Normally, YOLO models answer two questions:
- What is the object? (classification)
- Where is it in the image? (bounding box)
This modified model, YOLO11-dist, adds a third one:
- How far away is the object in the real world?
And it does this using only a single RGB camera.
Many safety systems such as ADAS (Advanced Driver Assistance Systems) need accurate distance information to avoid collisions. However, most reliable distance sensing solutions rely on sensors like LiDAR, which can cost hundreds or thousands of dollars. If distance can be estimated reliably from a relatively cheaper monocular camera, safety features could become much more accessible and easier to deploy.
However, estimating the absolute distance of objects from a single RGB camera is a challenging problem because depth information is not explicitly available in images. Previous approaches such as Dist-YOLO and DECADE address this problem by either:
- extending YOLO's prediction architecture, or
- using multi-models approach.
This project proposes a modified YOLO11 architecture where distance estimation is integrated directly into the detection head, allowing the model to predict:
- bounding box location
- object class
- absolute distance
simultaneously.
The approach leverages both feature maps directly from the neck as well as geometric cues from predicted bounding box dimensions (height and diagonal), which were found to have a strong correlation with object distance.

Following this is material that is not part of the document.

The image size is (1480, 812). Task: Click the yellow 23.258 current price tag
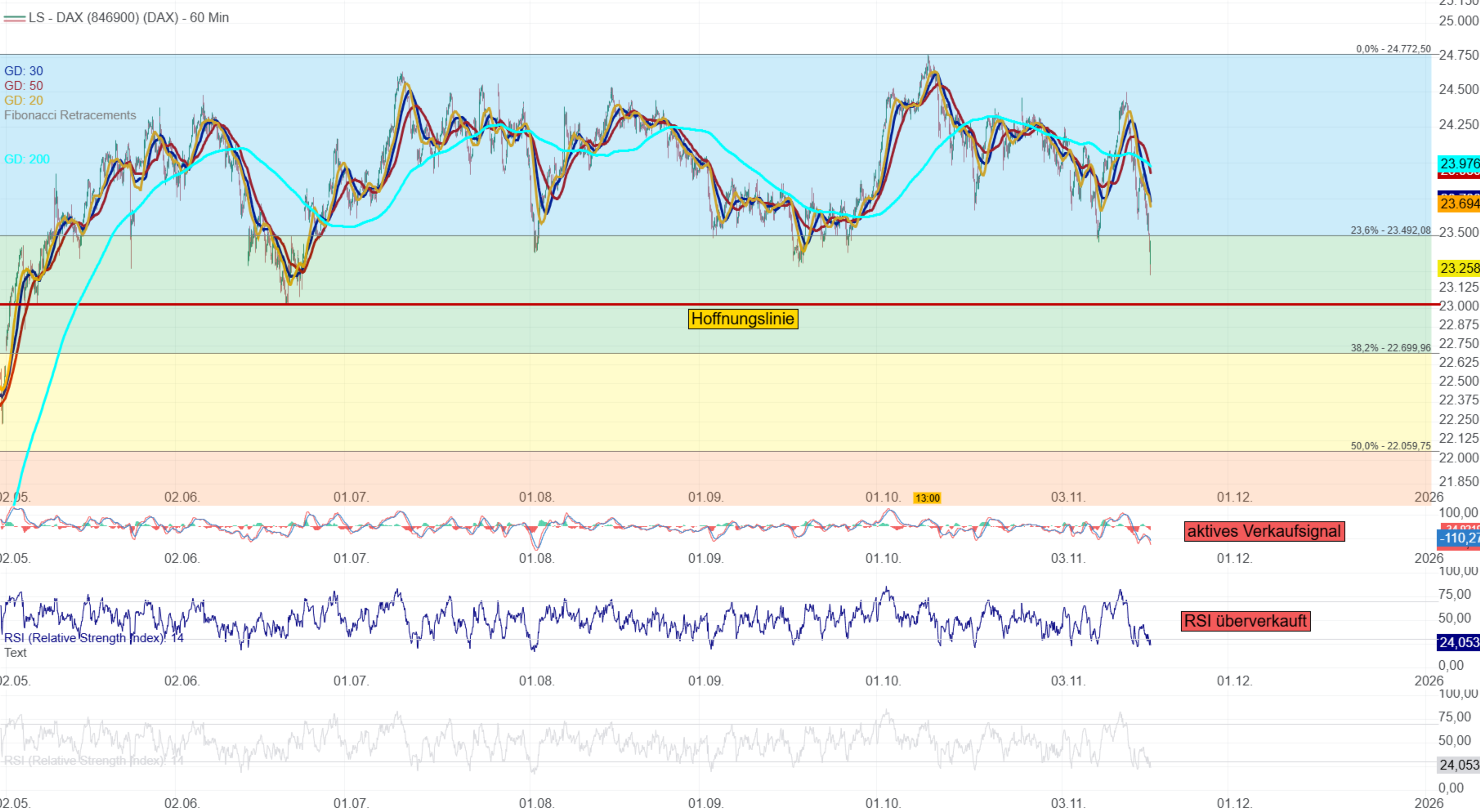[x=1458, y=268]
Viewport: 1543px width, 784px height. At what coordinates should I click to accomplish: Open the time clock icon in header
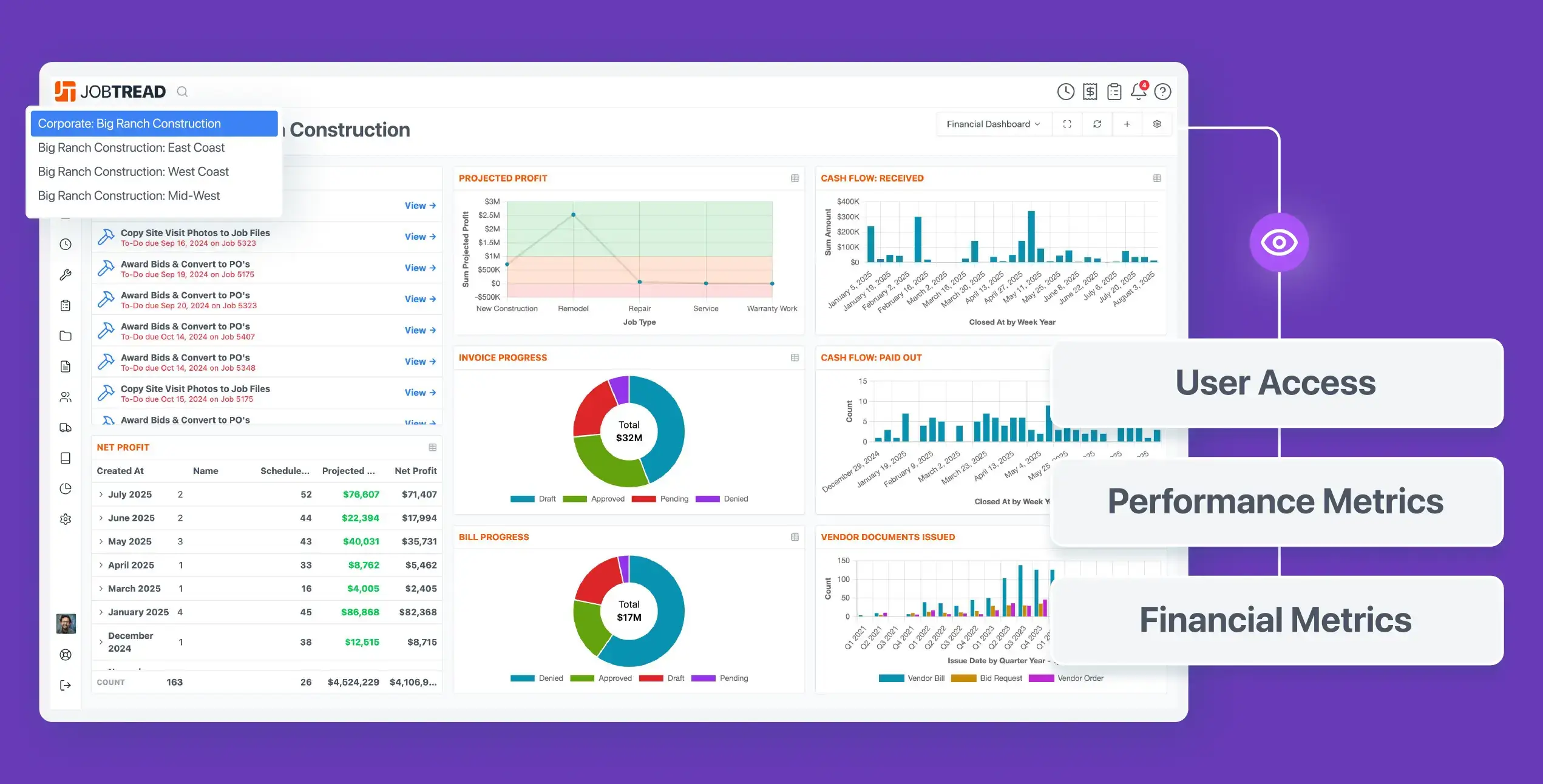1065,92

The main idea of this work is simple:
Instead of building a separate distance estimation network, distance prediction is integrated directly into the YOLO detection head.
YOLO11 uses a decoupled head structure for classification and localization. This project introduces a third prediction branch:
- cv2 → object classification
- cv3 → bounding box regression
- cv4 → distance estimation (new)
The new cv4 branch predicts the absolute distance (in meters) for each detected object.
Estimating distance from a single 2D image is inherently ambiguous.
To make the prediction more stable, the distance head does not rely solely on convolutional features.
It also incorporates geometric cues derived from the predicted bounding box, specifically:
- bounding box height
- bounding box diagonal length
These geometric signals correlate strongly with distance in perspective images. We showed that combining raw feature maps and bounding box geometry produces significantly better distance predictions than using features alone.
Distance prediction is trained using a Weighted Mean Squared Error (WMSE) loss.
The weighting prioritizes closer objects, since errors at short range are much more critical for collision avoidance.
The model is trained and evaluated using the KITTI dataset.
Distance estimation focuses on objects within a 0–100 meter range, which is the most relevant region for driving safety.
| Metric | Value |
|---|---|
| Precision | 91.9% |
| Recall | 86.5% |
| mAP50 | 0.922 |
| mAP50-95 | 0.714 |
| Metric | Value |
|---|---|
| Mean Absolute Error (MAE) | 0.981 m |
| Mean Relative Error (MRE) | 4.48% |
The model was also tested on a Raspberry Pi 5 using the NCNN inference backend.
| Device | FPS |
|---|---|
| Raspberry Pi 5 (CPU) | 10.7 FPS |
This demonstrates that the approach remains lightweight enough for embedded systems.
We compare the result against previous monocular distance estimation approaches.
| Method | Params (M) | FLOPs (B) | MAE (m) | MRE |
|---|---|---|---|---|
| Dist-YOLO | 42.6 | N/A | 2.49 | 0.110 |
| DECADE | 3.3 | 8.7 | 1.38 | 0.073 |
| YOLO11n-dist (Ours) | 2.67 | 6.7 | 0.981 | 0.045 |
YOLO11n-dist achieves:
- 60.8% lower MAE than Dist-YOLO
- 28.9% lower MAE than DECADE
while also using fewer parameters than both models.
Clone the repository, then install dependencies:
git clone https://github.com/daflh/yolo11-distance-estimation.git
cd yolo11-distance-estimation
pip install .The label format extends the standard YOLO format by appending the 3D distance values:
<class_id> <x_center> <y_center> <width> <height> <dx> <dy> <dz>
Where dx, dy, and dz are object distances for each axis in meters.
Download the labels for KITTI here. You can download the dataset itself in KITTI's official website.
Since the code is based on Ultralytics YOLO original repository, please refer to the official documentation for usage.
We have provided some ready-to-use examples for training, validation, and inference in the test.py file. For starters, you can download the pretrained model's weight here.
This research was developed as part of my undergraduate thesis (skripsi) at Universitas Gadjah Mada (UGM) under the supervision of Dr. M. Idham Ananta Timur, M.Kom.
I would also like to acknowledge the Ultralytics team for developing and maintaining the YOLO framework that made this work possible, as well as the researchers behind the KITTI dataset.